* **Supplied records**:

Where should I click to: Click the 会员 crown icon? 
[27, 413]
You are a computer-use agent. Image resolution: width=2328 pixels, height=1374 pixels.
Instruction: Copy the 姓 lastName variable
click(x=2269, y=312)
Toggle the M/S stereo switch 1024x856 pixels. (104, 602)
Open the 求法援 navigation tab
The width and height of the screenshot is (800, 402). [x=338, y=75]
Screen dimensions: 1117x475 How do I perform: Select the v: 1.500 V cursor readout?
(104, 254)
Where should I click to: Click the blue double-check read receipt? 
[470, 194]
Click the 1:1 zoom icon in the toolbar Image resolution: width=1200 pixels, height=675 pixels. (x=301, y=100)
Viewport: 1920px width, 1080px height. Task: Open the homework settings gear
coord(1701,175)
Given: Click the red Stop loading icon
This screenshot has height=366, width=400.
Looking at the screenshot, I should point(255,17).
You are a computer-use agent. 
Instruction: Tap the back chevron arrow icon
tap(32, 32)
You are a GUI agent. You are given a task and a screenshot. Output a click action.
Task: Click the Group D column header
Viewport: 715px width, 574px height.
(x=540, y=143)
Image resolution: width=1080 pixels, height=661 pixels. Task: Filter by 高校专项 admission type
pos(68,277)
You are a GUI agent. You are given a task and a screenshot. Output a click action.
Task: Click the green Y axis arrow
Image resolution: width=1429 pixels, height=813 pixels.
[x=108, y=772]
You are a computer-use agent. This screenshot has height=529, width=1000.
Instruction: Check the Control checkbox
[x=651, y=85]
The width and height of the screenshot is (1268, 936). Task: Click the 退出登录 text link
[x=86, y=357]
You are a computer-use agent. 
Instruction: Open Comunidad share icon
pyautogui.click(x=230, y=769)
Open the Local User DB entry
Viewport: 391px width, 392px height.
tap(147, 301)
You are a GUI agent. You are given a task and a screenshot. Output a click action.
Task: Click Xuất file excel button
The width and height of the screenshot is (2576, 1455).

* **What needs to be done**:
Pick out each line above that contains the word "pixels" and copy those lines. The match is case-sensitive.

* **Response below**:
You are a computer-use agent. Image resolution: width=2328 pixels, height=1374 pixels.
Toggle the M/S stereo switch 1024x856 pixels. (104, 602)
Click the 1:1 zoom icon in the toolbar Image resolution: width=1200 pixels, height=675 pixels. (x=301, y=100)
Image resolution: width=1080 pixels, height=661 pixels. Task: Filter by 高校专项 admission type
Image resolution: width=1429 pixels, height=813 pixels.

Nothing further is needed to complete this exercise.